The other extreme, NOT hiring women or minorities because you think white dudes are best, is equally and inexcusably wrong, too. I once worked at an almost exclusively white airline. I remember, day after day, wondering where the Black people were at. I think of 1000 or so pilots, I only remember one Black guy. Yeah, it was over 30 years ago, and there were less qualified Black people then, but really. Something's wrong there. I remember getting to my job at UPS, how proud I was every day for working with a diverse group that included Black, Asian, Hispanic men AND women. Competent people. Qualified people. NOT DEI hires, ok? My previous employer could have learned a lot from UPS and the folks who did recruitment and hiring there. One got it right. The other, not as much.

Shifting gears slightly, why did so many refer to Vice President Harris as a DEI hire? Two simple reasons. 1) Joe Biden said he was going to choose a black woman. So, he was intentionally NOT considering white women. He was intentionally NOT considering men at all. He narrowed the field to 25% or less (I don't know what that number would be exactly), and for the purpose NOT to select the best person, but to show the world how righteous and wonderful he was to give a woman of color the job. This calls into question, whether you like it or not, whether Kamala was the best choice. That leads me to the other reason. 2) Kamala Harris showed herself daily to be an inferior performer. This started in the 2020 Presidential Primaries, and carried through her failure as border czar, and her horrific performance in the 2024 campaign once she became the Democratic Party nominee. By the way, look at how she was nominated. Did she win a the Primaries? No. No merit at all. She was installed as nominee. If you can't see how that undermines perception of her, and then on the basis of how she performed, undermines the perceptions of other women and minorities, then we can't talk.

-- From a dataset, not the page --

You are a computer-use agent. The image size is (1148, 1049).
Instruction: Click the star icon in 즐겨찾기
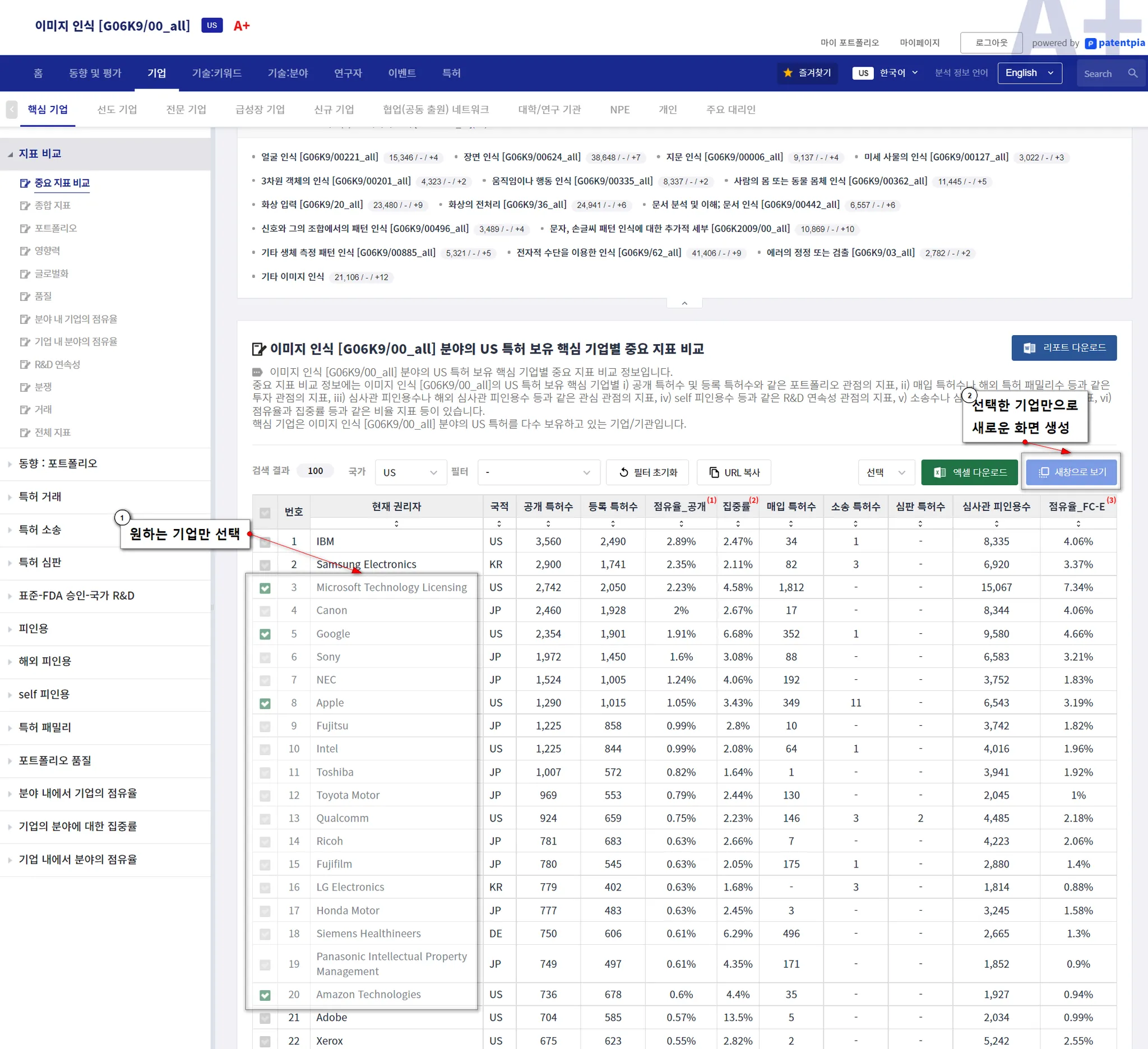point(788,73)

I don't think women and minorities are inferior. I don't think every woman, every minority is incapable. I don't think every woman and minority is a DEI hire. But as long as a school's enrollment standards, or a job's hiring practices put race and gender above competence, qualifications, and merit, when people see a woman, minority, or a person who's both, failing in their job, the slight "DEI hire" is going to, unfortunately, be bandied about.

The only thing worse than DEI hiring or enrollment based on race or gender is enrollment based on sexual preference or gender identity. That's another story for another day.